If I were trying to derive the value of $\tan\left(36^{\circ}\right)$, I would likely begin with:

$x\equiv18^{\circ}$

$$\sin(2x)=\cos(3x)$$

See if you can make progress from there...

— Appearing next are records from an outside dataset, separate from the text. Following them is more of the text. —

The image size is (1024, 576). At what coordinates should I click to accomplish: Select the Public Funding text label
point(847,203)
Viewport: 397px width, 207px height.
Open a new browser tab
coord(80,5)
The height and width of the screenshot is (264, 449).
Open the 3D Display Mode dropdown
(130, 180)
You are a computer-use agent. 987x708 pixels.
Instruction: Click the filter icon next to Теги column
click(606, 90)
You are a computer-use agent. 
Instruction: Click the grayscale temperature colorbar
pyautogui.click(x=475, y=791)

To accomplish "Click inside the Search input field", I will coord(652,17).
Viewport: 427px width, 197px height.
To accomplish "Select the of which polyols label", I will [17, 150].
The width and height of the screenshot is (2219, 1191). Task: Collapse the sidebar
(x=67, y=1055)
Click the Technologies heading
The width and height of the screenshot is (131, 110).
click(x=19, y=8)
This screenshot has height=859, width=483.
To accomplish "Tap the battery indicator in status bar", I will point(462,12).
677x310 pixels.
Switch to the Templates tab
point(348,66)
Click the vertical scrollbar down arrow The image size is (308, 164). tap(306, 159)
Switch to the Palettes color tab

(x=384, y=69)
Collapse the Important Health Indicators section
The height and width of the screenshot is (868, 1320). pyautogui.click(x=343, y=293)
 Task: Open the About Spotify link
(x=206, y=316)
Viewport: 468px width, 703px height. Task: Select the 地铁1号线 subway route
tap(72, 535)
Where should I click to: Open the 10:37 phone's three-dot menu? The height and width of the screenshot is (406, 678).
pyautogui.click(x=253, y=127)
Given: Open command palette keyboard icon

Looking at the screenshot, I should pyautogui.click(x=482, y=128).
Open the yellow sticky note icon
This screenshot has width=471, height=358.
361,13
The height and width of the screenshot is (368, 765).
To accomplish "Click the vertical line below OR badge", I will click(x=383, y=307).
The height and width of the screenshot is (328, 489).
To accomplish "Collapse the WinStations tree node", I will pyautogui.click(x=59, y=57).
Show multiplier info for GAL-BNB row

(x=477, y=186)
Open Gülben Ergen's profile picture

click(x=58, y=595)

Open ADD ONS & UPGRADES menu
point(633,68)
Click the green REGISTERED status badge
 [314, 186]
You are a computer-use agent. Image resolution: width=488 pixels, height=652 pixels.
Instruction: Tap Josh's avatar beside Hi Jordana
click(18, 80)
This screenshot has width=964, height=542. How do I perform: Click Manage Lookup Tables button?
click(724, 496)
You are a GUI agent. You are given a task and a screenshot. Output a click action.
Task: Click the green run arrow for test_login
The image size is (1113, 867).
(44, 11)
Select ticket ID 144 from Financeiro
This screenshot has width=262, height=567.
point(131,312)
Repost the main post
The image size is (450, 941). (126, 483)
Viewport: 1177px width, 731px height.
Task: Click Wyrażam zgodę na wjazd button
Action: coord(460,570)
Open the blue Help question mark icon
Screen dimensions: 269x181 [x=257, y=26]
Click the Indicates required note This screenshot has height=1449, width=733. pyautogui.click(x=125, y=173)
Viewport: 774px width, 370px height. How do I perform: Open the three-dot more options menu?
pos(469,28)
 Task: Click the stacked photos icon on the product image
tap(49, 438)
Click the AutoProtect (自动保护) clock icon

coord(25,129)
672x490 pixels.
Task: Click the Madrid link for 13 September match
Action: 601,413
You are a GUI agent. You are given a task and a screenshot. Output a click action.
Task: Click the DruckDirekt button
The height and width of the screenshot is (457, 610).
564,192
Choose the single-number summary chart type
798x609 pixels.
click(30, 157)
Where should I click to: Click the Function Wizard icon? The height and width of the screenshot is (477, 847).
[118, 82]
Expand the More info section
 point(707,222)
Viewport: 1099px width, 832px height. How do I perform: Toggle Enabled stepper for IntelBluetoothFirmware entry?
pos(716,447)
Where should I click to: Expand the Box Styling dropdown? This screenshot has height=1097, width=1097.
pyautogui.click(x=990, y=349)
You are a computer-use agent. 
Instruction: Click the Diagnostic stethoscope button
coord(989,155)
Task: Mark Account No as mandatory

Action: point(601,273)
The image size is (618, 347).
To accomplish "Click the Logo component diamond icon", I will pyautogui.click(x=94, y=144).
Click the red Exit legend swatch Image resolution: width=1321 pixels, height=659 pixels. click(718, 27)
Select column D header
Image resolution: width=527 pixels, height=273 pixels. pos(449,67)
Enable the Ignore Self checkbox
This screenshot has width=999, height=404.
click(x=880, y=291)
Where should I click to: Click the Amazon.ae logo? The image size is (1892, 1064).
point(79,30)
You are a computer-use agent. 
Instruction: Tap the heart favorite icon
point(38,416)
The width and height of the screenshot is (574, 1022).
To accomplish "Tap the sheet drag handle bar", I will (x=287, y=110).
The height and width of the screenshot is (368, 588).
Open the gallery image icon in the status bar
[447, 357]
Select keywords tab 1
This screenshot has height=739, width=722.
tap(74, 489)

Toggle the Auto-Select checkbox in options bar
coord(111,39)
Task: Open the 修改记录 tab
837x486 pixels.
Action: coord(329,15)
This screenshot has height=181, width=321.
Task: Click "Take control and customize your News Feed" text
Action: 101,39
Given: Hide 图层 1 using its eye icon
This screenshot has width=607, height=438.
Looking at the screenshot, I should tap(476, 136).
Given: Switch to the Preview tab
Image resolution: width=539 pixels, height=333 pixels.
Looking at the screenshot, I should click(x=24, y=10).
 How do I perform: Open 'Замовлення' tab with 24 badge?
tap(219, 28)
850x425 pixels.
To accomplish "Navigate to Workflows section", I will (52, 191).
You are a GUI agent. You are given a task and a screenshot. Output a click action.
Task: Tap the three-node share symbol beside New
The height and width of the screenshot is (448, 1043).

$$\sin(2x)=\cos(2x)\cos(x)-\sin(2x)\sin(x)\tag{1}$$

Using (1) we can get a quadratic in $\sin(x)$:

$$2\sin(x)=1-4\sin^2(x)$$

$$4\sin^2(x)+2\sin(x)-1=0$$

$$\sin(x)=\frac{-1+\sqrt{5}}{4}$$

Using a Pythagorean identity, we have:

$$\cos(x)=\sqrt{1-\sin^2(x)}=\frac{\sqrt{2(5+\sqrt{5})}}{4}$$

Hence:

$$\tan(x)=\sqrt{\frac{(\sqrt{5}-1)^2}{2(5+\sqrt{5})}}$$

And so:

$$\tan(2x)=\frac{2\sqrt{\dfrac{(\sqrt{5}-1)^2}{2(5+\sqrt{5})}}}{1-\dfrac{(\sqrt{5}-1)^2}{2(5+\sqrt{5})}}=\sqrt{\frac{\sqrt{5}(\sqrt{5}-1)^3}{8}}=\sqrt{\frac{8(5-2\sqrt{5})}{8}}=\sqrt{5-2\sqrt{5}}$$

 

[Monoxdifly]

$$\sin(2x)=\cos(2x)\cos(x)-\sin(2x)\sin(x)\tag{1}$$

Using (1) we can get a quadratic in $\sin(x)$:

$$2\sin(x)=1-4\sin^2(x)$$

Which (1) are you talking about?

 

[Greg]

$$\sin(2x)=\cos(2x)\cos(x)-\sin(2x)\sin(x)$$
$$2\sin(x)\cos(x)=(1-2\sin^2(x))\cos(x)-2\sin^2(x)\cos(x)$$
$$2\sin(x)=1-4\sin^2(x)$$
$$4\sin^2(x)+2\sin(x)-1=0$$

 

[MarkFL]

Which (1) are you talking about?

There is only 1 (1) that I posted:

View attachment 5444

 

[Monoxdifly]

Oops, sorry. I didn't see it. It's so far on the right that it somehow escaped my peripheral vision.